··· Supplied data
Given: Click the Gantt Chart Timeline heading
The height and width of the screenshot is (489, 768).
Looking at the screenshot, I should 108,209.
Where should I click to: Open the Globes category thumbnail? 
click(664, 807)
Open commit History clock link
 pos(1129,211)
······
··· Supplied data
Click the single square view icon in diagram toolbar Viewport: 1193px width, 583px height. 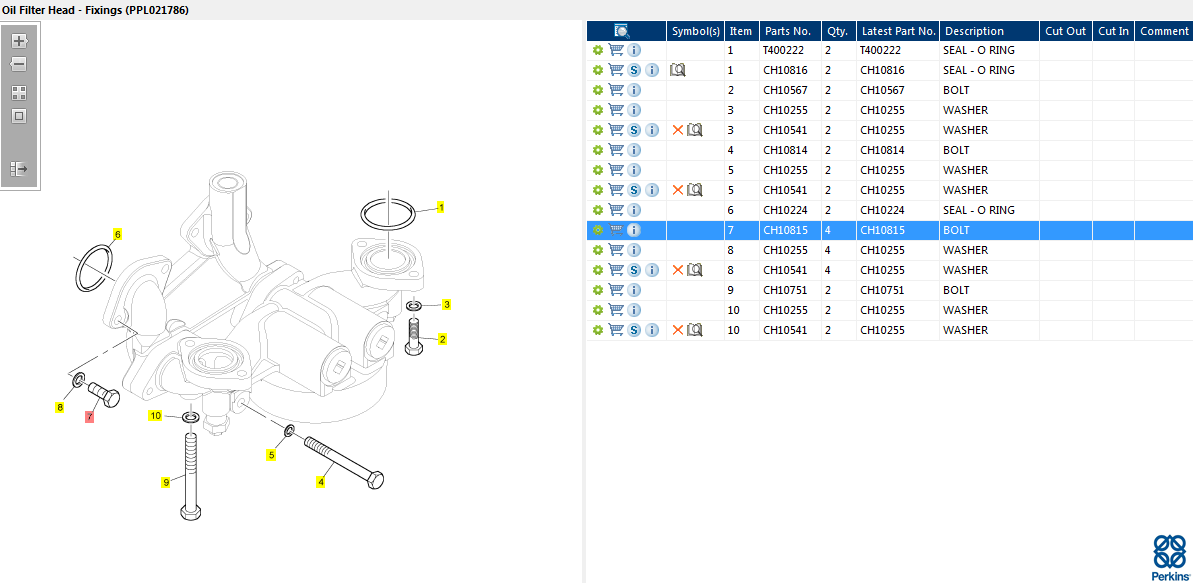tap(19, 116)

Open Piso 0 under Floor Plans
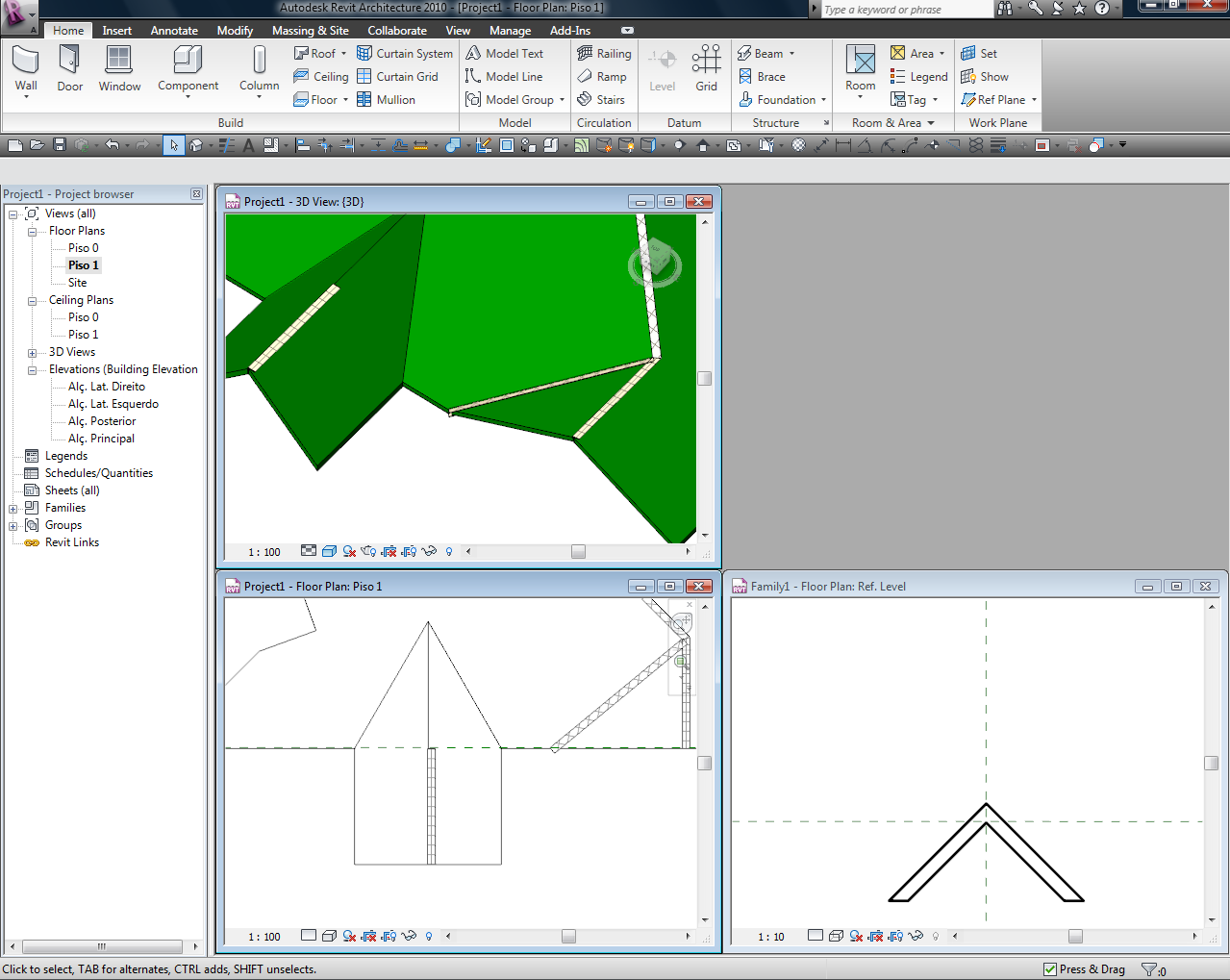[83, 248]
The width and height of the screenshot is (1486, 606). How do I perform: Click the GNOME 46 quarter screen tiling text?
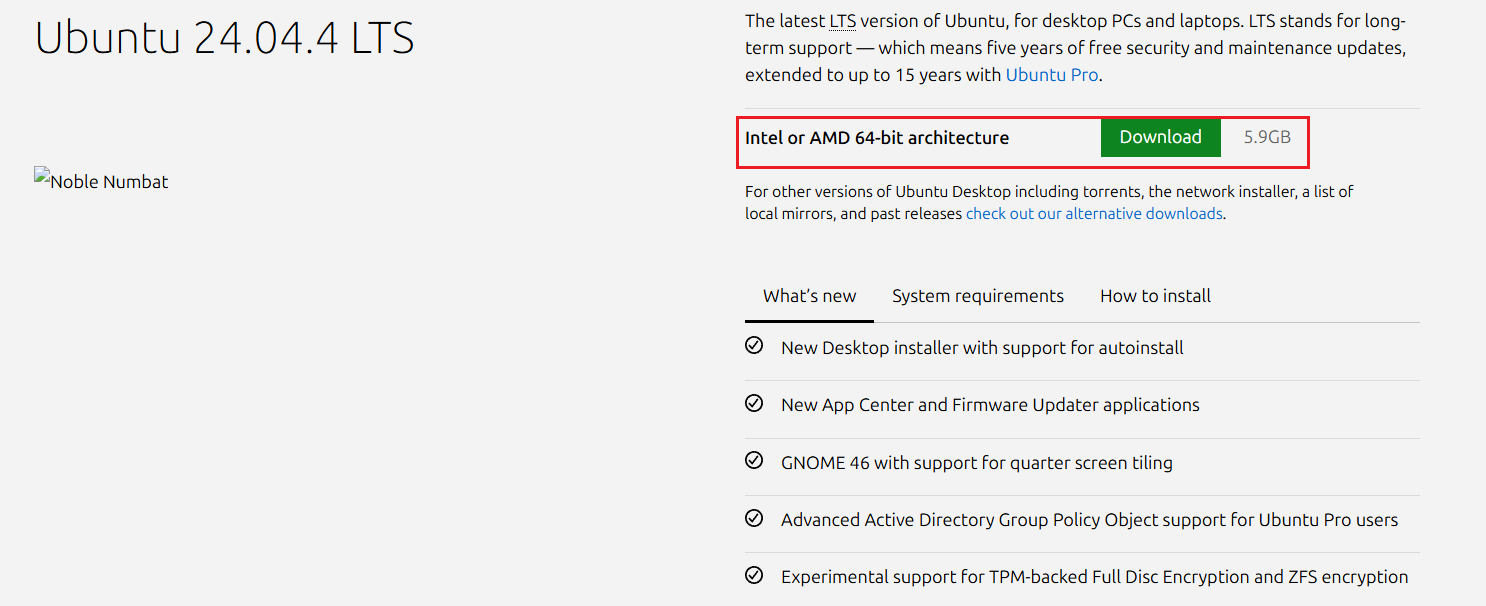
······
Aim of the exercise:
Determine how many lines in the items above contain the string "should", with case counting. Reply with the number alone.

Written solution:
2